### Source excerpt:
Ray Dalio Calls For Bond Market Crash, Warns Drivers Not To Rear-End Semi Trucks

Ray Dalio is traveling around, “principles” in tow, and naturally, he’s in Davos this week.

On Tuesday, Dalio told CNBC that anyone holding cash was going to “feel pretty stupid” going forward, as everyone piles into the rally in order to ride the late cycle dynamic that Ray says will ultimately lead to a “blow-off” top.

“We are in this Goldilocks period right now. Inflation isn’t a problem. Growth is good, everything is pretty good with a big jolt of stimulation coming from changes in tax laws,” he said, speaking to CNBC against a backdrop of snow-laden conifers.”There is a lot of cash on the sidelines. … We’re going to be inundated with cash,” he added.

 

Ok, well on Wednesday, Dalio was kind enough to speak to Bloomberg whose correspondents are also in Switzerland and now, he’s calling for “the largest bear market in bonds that we have seen since 1980 to 1981.”

The problem, Dalio says, is that as the cycle progresses, the “operating rate” (a highly technical term) is going to get too high to be palatable for central banks, who will then put the brakes on.

### Problem requirements:
Extend the article above about Ray Dalio's Davos remarks, continuing from its final sentence.

### Supplied material:
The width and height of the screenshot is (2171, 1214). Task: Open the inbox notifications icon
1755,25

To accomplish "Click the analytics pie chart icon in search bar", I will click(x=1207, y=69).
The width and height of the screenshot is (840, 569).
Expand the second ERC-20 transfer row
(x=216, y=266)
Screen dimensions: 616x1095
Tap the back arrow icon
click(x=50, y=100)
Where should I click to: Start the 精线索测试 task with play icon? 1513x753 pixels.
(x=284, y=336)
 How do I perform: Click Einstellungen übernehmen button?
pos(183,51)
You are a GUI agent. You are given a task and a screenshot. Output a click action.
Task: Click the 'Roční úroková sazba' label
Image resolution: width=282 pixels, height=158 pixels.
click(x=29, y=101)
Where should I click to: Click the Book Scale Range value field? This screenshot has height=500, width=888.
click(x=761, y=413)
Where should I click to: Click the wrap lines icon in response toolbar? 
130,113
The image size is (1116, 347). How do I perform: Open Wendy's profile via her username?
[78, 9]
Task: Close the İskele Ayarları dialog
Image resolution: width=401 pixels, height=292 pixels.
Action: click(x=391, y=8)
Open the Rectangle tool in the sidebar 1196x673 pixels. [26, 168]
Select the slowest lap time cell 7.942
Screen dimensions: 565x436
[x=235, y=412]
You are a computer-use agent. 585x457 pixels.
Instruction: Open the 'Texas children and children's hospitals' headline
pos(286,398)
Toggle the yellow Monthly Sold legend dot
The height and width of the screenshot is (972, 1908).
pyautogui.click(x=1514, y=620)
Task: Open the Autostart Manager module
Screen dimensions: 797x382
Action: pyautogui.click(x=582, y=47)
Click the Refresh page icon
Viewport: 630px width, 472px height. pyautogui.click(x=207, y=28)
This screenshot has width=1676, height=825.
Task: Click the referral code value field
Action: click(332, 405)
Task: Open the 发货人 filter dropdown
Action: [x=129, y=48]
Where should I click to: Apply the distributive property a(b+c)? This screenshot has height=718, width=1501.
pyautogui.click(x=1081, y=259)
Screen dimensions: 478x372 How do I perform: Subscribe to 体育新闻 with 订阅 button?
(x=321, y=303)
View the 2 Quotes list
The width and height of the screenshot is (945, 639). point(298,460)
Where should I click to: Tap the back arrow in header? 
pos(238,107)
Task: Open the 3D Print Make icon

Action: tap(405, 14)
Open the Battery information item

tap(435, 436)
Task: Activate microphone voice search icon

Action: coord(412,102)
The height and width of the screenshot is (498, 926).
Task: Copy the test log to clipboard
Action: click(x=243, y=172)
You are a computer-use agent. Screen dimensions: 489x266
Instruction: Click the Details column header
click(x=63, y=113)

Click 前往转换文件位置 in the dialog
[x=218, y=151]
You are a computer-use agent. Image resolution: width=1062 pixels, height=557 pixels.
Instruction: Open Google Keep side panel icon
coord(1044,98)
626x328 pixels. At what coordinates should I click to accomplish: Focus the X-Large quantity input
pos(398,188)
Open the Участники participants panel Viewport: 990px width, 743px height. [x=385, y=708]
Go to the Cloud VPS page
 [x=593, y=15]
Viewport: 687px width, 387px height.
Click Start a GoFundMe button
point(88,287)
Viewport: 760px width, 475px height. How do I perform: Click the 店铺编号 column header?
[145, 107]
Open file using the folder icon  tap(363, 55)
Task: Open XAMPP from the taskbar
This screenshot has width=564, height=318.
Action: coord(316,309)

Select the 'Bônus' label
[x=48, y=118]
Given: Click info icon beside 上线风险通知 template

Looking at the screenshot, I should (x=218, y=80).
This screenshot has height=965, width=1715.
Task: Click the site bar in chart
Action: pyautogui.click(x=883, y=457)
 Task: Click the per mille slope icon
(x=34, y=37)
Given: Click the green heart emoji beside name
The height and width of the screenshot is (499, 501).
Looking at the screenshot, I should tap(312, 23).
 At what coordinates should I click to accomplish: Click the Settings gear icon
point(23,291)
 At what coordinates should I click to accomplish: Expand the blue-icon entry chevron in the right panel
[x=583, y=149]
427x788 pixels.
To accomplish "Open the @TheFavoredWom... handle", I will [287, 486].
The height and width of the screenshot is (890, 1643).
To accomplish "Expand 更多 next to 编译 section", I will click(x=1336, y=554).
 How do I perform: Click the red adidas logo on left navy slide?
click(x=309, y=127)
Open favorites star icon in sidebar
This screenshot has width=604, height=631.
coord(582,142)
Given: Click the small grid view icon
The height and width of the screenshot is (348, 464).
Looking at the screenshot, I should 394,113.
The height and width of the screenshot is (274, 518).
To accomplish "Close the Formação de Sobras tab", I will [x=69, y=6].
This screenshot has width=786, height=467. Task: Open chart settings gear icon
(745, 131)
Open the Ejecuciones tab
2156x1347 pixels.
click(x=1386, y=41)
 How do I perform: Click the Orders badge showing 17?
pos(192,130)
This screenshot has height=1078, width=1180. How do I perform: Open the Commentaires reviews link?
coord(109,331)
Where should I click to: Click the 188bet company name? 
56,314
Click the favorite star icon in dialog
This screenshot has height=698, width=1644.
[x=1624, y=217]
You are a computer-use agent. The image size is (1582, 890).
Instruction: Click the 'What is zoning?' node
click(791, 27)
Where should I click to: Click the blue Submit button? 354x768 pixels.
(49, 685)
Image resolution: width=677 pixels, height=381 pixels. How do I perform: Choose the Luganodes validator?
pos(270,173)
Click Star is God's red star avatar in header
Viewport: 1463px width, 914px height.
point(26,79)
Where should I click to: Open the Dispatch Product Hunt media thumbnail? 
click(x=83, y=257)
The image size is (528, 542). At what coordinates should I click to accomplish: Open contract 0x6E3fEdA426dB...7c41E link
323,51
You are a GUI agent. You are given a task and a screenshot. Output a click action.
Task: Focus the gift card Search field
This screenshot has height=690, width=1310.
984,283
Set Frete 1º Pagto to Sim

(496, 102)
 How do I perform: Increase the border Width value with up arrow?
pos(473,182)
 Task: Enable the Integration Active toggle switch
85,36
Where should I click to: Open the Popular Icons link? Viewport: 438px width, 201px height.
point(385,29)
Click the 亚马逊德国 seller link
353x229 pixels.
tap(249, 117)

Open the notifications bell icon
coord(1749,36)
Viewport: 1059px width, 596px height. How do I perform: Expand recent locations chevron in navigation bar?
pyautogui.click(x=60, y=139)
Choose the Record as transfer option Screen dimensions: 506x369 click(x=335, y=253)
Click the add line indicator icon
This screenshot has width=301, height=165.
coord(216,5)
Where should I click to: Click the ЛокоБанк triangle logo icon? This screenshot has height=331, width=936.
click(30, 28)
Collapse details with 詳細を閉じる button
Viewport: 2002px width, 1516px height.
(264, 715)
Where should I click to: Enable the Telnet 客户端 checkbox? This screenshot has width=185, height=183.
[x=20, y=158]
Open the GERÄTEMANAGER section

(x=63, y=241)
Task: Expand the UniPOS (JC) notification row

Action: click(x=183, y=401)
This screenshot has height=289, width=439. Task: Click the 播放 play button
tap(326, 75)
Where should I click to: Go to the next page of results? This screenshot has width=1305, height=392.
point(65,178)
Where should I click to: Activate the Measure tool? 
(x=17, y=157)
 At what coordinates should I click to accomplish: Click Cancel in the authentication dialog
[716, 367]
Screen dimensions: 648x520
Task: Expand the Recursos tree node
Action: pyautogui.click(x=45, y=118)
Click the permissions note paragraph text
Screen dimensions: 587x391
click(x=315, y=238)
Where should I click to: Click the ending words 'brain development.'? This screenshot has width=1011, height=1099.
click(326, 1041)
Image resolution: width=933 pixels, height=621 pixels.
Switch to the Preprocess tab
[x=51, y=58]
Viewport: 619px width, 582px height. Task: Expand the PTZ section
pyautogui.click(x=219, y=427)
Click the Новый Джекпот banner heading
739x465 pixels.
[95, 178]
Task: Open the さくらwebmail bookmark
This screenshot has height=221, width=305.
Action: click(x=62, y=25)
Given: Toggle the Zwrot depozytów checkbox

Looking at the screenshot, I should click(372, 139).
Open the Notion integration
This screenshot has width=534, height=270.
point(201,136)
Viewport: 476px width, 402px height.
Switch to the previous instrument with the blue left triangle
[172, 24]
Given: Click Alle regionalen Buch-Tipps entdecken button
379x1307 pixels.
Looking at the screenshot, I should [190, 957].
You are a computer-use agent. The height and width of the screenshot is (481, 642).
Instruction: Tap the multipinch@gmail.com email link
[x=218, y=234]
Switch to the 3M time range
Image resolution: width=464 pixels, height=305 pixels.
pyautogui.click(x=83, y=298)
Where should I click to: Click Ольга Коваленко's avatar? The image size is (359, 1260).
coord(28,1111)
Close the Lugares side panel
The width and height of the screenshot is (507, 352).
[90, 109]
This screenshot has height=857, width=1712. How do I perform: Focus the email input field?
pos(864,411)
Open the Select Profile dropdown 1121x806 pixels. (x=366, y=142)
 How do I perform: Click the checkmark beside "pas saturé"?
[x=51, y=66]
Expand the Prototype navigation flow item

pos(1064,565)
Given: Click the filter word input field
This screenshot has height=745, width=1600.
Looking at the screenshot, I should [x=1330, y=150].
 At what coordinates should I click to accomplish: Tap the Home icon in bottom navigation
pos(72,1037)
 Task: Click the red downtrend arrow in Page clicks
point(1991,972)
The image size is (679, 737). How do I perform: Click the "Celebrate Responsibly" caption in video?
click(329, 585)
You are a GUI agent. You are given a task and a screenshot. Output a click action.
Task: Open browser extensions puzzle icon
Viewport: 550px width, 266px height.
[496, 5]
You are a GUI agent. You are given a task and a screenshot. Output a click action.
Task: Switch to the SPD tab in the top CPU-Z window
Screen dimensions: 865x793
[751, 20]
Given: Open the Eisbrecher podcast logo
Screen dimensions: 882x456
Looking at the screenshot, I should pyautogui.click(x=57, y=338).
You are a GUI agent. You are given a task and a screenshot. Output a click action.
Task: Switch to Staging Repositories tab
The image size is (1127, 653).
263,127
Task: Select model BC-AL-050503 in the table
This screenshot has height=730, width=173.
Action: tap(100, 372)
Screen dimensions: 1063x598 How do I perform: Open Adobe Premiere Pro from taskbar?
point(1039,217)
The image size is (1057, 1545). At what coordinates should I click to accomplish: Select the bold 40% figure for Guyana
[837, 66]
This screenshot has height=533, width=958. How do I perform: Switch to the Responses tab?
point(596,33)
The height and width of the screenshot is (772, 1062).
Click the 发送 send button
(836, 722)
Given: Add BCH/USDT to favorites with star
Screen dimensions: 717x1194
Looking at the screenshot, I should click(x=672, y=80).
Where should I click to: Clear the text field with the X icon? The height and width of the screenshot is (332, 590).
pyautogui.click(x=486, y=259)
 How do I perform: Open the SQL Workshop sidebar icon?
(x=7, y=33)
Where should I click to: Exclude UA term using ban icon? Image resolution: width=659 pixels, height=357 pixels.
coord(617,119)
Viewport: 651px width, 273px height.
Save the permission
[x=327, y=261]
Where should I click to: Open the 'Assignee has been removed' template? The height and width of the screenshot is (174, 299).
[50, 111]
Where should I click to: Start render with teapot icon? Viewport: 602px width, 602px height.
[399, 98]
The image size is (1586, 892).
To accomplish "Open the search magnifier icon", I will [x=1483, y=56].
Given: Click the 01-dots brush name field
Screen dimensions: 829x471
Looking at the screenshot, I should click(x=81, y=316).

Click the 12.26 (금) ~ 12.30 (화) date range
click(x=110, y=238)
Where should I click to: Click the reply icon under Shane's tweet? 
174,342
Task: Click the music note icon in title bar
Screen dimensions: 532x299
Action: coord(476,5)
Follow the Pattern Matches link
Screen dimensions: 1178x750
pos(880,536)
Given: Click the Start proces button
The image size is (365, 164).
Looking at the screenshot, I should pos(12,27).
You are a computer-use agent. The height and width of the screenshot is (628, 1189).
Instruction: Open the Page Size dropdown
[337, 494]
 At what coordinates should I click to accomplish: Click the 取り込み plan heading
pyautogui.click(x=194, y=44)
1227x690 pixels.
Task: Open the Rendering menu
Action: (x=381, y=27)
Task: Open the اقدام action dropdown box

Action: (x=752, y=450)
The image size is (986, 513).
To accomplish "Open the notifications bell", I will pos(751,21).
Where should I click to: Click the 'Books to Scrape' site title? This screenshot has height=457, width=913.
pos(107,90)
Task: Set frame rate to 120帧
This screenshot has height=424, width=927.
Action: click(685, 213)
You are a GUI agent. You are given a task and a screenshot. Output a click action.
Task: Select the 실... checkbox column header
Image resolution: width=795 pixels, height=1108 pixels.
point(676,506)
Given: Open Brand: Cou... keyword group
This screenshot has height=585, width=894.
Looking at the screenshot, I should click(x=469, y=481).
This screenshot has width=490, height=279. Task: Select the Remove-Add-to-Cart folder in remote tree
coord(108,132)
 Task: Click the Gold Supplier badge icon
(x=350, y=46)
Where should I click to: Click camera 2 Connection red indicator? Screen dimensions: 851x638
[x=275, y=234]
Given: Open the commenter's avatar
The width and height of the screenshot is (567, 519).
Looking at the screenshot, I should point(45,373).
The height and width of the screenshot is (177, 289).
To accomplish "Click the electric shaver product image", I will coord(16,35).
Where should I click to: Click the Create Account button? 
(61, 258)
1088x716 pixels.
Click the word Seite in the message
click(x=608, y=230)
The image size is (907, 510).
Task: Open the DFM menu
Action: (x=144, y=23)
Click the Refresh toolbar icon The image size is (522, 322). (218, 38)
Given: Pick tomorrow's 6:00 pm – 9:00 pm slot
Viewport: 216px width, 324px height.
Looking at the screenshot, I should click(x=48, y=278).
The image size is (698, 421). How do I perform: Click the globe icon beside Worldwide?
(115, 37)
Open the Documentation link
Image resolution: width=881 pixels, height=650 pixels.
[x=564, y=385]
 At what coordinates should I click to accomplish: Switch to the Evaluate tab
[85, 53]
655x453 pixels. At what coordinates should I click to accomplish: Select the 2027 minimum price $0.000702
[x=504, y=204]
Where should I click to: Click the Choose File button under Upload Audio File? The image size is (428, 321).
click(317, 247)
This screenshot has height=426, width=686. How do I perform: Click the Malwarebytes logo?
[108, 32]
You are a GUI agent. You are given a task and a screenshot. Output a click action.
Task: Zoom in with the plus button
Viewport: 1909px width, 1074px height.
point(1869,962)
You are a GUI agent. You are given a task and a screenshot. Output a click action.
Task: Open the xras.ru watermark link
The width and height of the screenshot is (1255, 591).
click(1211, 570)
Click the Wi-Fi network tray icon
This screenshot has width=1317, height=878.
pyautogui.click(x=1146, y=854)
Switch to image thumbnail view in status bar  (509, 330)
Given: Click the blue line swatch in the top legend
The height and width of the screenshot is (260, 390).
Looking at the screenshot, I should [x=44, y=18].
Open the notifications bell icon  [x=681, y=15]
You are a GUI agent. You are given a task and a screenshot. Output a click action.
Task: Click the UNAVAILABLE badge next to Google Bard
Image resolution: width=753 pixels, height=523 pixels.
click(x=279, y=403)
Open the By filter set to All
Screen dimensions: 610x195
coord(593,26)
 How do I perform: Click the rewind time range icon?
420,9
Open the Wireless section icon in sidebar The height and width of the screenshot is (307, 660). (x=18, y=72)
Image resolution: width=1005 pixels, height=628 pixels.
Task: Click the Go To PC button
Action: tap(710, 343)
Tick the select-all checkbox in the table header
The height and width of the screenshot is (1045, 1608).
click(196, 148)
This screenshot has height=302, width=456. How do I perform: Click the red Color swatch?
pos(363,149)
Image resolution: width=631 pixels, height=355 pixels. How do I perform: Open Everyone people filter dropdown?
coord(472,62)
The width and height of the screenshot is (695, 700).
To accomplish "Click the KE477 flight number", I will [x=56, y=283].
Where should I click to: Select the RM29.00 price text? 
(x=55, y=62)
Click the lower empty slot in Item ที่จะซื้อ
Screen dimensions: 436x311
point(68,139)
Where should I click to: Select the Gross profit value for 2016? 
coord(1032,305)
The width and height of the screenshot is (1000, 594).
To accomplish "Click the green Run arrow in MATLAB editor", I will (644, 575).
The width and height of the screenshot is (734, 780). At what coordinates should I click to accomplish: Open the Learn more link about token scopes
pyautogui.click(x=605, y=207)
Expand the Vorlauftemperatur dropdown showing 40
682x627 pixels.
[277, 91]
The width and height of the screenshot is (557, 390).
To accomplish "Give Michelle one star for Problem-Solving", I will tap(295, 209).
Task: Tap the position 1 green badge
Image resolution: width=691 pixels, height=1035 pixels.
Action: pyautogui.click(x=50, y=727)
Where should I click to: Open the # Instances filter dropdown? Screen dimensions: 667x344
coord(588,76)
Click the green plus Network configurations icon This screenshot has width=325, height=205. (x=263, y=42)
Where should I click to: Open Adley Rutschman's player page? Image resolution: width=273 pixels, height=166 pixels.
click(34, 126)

### Answer for this exercise:
Think of demand and capacity and various other factors as “like, driving behind a truck”, Ray advises, before continuing that “if you’re driving at 70mph, that’s fine” until you “get close” to the back of a slow-moving tractor-trailer at which point obviously you need to slam on the fucking brakes otherwise you’ll end up lodged in the ass-end of a semi truck.

About four minutes later (so, at the ~5:00 time stamp) he gets to the bond bear market bit. Here’s Ray (and more snow-laden conifers):

As you can see, Ray thinks “we’re in it” in terms of the bond bear market. Asked when we entered it, Dalio says he can’t say because it depends on “how you define a bear market”.

Got that? If not, watch it a second time so you can not get it again.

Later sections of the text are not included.